▶ Problem statement: Render every line of the listing below as a JSON list of strings, one string per line, skipping blank lines and leaving the pictures out.

▶ Dataset excerpts:
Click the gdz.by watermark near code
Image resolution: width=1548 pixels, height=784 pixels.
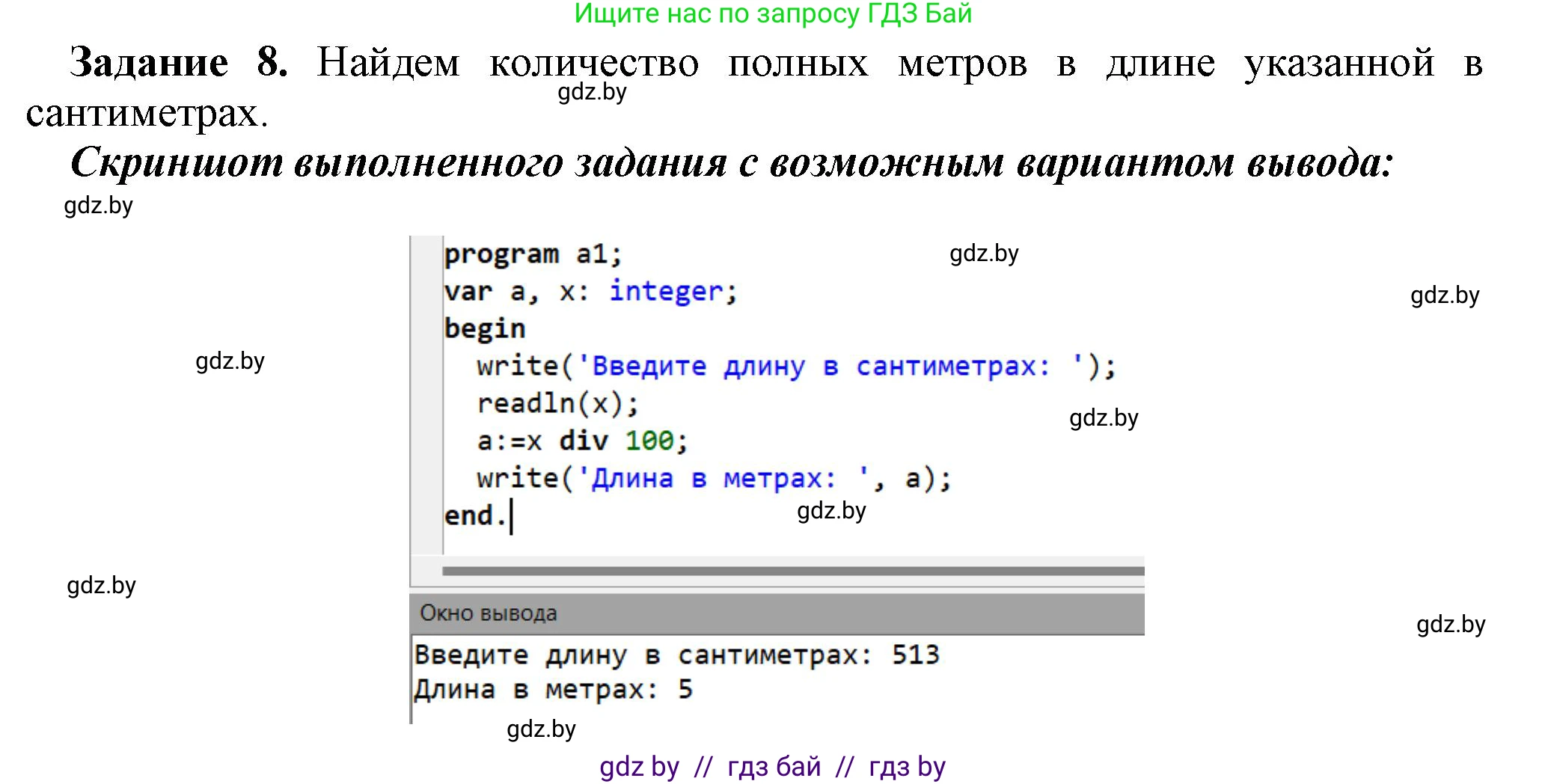click(x=982, y=255)
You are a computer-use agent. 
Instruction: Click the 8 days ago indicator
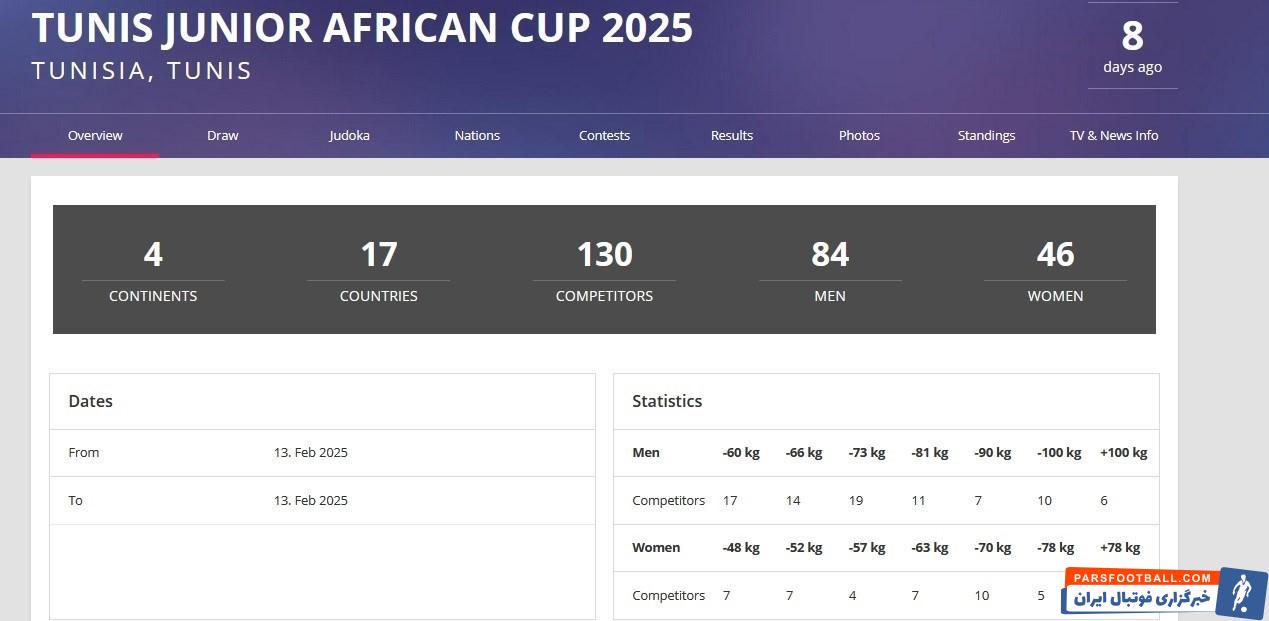tap(1132, 47)
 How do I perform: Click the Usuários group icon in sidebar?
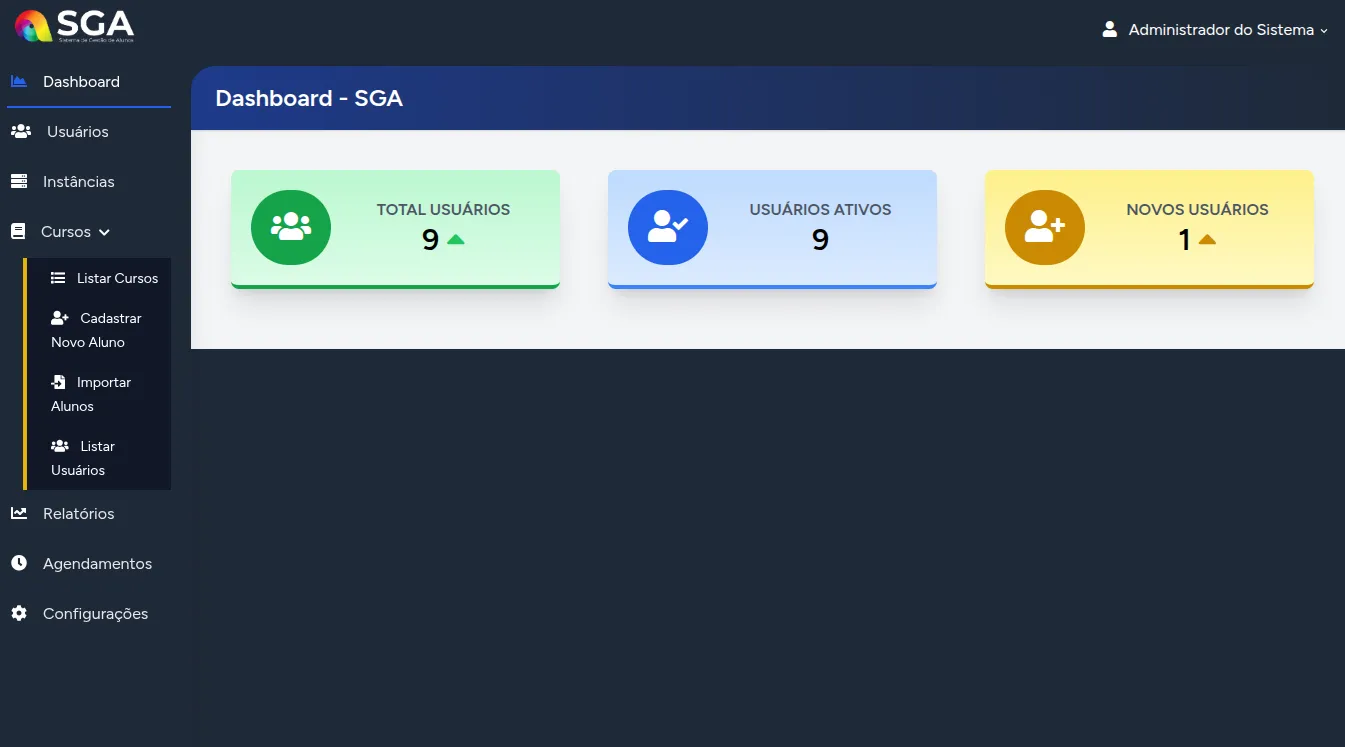click(20, 131)
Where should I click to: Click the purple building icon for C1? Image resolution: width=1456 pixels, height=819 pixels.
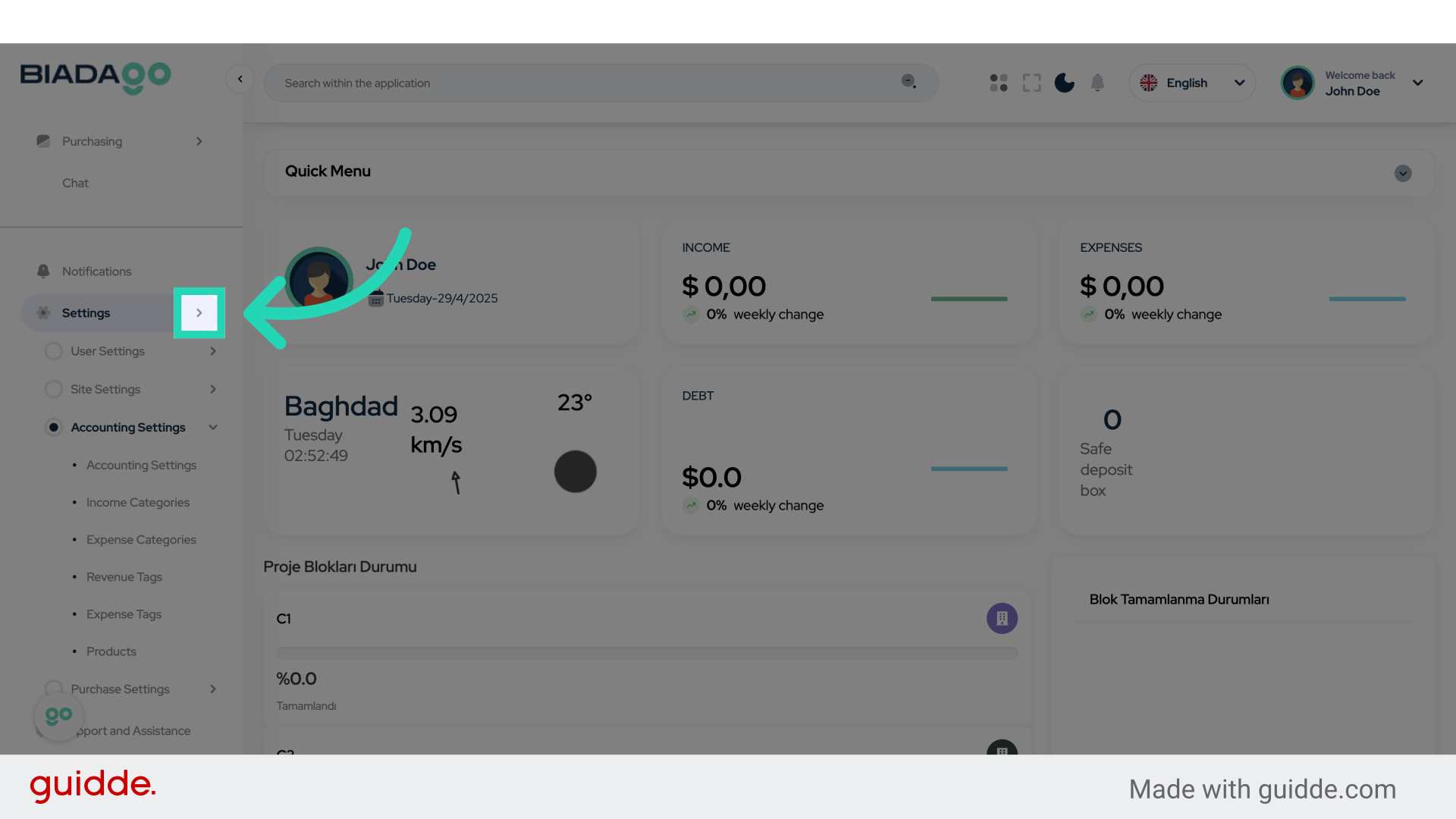coord(1002,619)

▶ Task response:
[
  "Click the gdz.by watermark near code",
  "Image resolution: width=1548 pixels, height=784 pixels.",
  "click(x=982, y=255)",
  "You are a computer-use agent. ",
  "Instruction: Click the 8 days ago indicator",
  "tap(1132, 47)",
  " How do I perform: Click the Usuários group icon in sidebar?",
  "click(20, 131)",
  "Where should I click to: Click the purple building icon for C1? Image resolution: width=1456 pixels, height=819 pixels.",
  "coord(1002,619)"
]